The Rainforest Foundation UK (RFUK) is a non-profit NGO working in Africa and South America. It is one of the first international organizations to support the indigenous peoples of the world's rainforests in their efforts to protect their environment and fulfill their rights to land, life and livelihood. The Foundation aims to protect rainforests by securing the land rights of indigenous peoples and other forest-dependent communities. It also campaigns internationally on issues such as industrial logging, climate change, agricultural expansion and nature conservation.
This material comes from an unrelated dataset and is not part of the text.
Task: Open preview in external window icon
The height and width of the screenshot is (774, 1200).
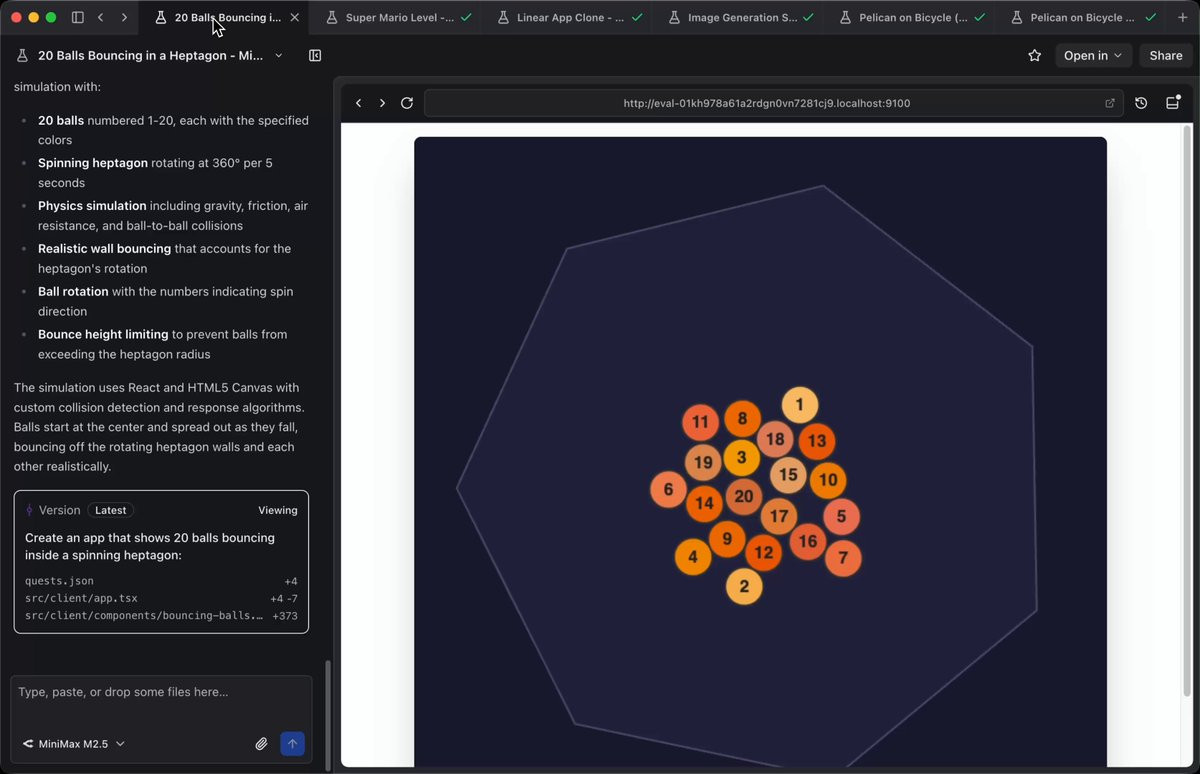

It forms part of the Rainforest Foundation network, with independent sister organizations in the United States and the Norway: the Rainforest Foundation US and the Rainforest Foundation Norway.

History

The Rainforest Foundation was first founded in 1989 by Sting and his wife Trudie Styler after the indigenous leader of the Kayapo people of Brazil, the Chief Raoni made a personal request to them to help his community protect their lands and culture. The Rainforest Foundation's initial project was successful in coordinating the first ever privately funded demarcation of indigenous land in the region - 17,000 square miles of traditional land, the Menkragnoti area, next to Xingu National Park, was demarcated and legally titled to the Kayapo people by the Brazilian government in 1993.
Since then the Rainforest Foundation UK, along with its sister organizations the Rainforest Foundation US, The Rainforest Foundation Norway, and the Rainforest Foundation Fund, have protected millions of hectares of forest in 20 different rainforest countries around the globe.

Approach
The Rainforest Foundation UK promotes a rights-based approach to rainforest protection. Its approach is founded on the belief that the best way to protect rainforest ecosystems is through empowering indigenous peoples and other forest dwellers to defend their fundamental rights to lands and resources. Its primary work in the Congo Basin promotes land and resource rights through community-led mapping, as well as through legal and advocacy training.
In order to pursue its mission, RFUK works in cooperation with local organizations, indigenous groups, and traditional populations of the rainforest. It also seeks to “campaign to influence national and international laws to protect rainforests and their inhabitants”.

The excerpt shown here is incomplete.